Chris Hopson, of NHS Providers, which represents hospital managers, warns staff are “exhausted” and “traumatised”. If hospital cases keep rising it will quickly begin to affect non-Covid work even more, he says.
We were always warned lockdown, which is under way in England, would take time to have an impact. The good news is that cases had started to stabilise before it came in, with strong evidence the regional tiers had begun to have an impact.
If the rise in cases on Thursday is a blip – there are suggestions it may be linked to a last bout of socialising before lockdown came in just over a fortnight ago – the expectation is the number of infections will soon start to drop. Friday’s figures were 6,000 cases down on the day before,
Prof Tim Spector, who runs the Covid Symptom Study, an app which one million people use, believes the crucial R number – the measure of how many people an infected person passes the virus on to on average – is now below one. This would mean the epidemic should start to shrink.
But no-one knows exactly what sort of impact lockdown will have. There have been suggestions the number of infections could be reduced by three-quarters.
But the early evidence from Wales’ 17-day fire-break is that it stemmed the rise in cases rather than significantly shrinking it. There could be a delayed impact and England’s lockdown is longer, but clearly nothing is guaranteed. Northern Ireland, meanwhile, has just extended some of its national restrictions because of concern about infection levels.
And the problem is that once lockdown is lifted in England, cases are likely to take off again. It is, after all, winter, when respiratory viruses tend to thrive.
Does that mean another lockdown in a few months? This is the nagging fear.
Ministers are just “deferring the problem”, says Prof Mark Woolhouse, an expert in infectious diseases at Edinburgh University, who sits on the government’s committee on modelling. Even if we had had the lockdown earlier, as some scientists had argued, we would have already been talking about the next one.
Those backing lockdown argued it could be used to fix the test-and-trace system, which identifies close contacts of infected individuals and asks them to isolate. Each nation runs its own tracing service, but all have faced the same problem – such high rates of infection make test-and-trace more difficult and less effective.
● ● ● ● ●
## Your instructions
Reproduce the passage on lockdown verbatim, beginning at the words "And the problem" and stopping after "tend to thrive.".
● ● ● ● ●
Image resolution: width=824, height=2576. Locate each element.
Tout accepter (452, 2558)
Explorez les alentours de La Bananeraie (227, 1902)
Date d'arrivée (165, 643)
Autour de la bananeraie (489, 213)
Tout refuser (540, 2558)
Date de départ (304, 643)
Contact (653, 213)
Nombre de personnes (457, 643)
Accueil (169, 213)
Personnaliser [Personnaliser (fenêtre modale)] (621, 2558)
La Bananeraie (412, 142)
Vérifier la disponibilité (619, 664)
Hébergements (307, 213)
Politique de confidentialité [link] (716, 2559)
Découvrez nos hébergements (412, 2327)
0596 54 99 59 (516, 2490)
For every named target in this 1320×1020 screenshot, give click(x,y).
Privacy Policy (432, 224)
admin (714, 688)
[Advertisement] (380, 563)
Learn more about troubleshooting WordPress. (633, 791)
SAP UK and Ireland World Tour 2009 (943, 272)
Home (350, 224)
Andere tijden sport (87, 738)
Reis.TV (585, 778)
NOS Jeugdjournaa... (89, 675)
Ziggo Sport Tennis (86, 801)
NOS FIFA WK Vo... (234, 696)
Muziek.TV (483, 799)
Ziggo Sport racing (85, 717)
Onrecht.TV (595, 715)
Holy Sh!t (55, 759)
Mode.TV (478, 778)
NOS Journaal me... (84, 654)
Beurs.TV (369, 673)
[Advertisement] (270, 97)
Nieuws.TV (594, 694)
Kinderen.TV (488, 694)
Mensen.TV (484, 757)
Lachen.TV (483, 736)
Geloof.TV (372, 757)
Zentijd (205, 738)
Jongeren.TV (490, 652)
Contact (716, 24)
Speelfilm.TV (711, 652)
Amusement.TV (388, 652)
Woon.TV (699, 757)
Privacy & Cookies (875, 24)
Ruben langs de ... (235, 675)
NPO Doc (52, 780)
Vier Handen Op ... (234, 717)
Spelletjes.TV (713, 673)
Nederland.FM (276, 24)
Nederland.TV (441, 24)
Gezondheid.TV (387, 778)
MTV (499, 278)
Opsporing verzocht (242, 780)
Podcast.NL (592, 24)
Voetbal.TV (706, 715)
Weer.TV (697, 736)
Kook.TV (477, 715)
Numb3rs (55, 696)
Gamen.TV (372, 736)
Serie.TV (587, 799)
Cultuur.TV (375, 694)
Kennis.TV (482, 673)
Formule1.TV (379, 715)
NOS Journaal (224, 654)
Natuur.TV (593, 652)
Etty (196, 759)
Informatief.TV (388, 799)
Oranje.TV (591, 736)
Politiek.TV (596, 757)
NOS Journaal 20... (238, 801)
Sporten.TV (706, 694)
● ● ● ● ●
## Task answer
And the problem is that once lockdown is lifted in England, cases are likely to take off again. It is, after all, winter, when respiratory viruses tend to thrive.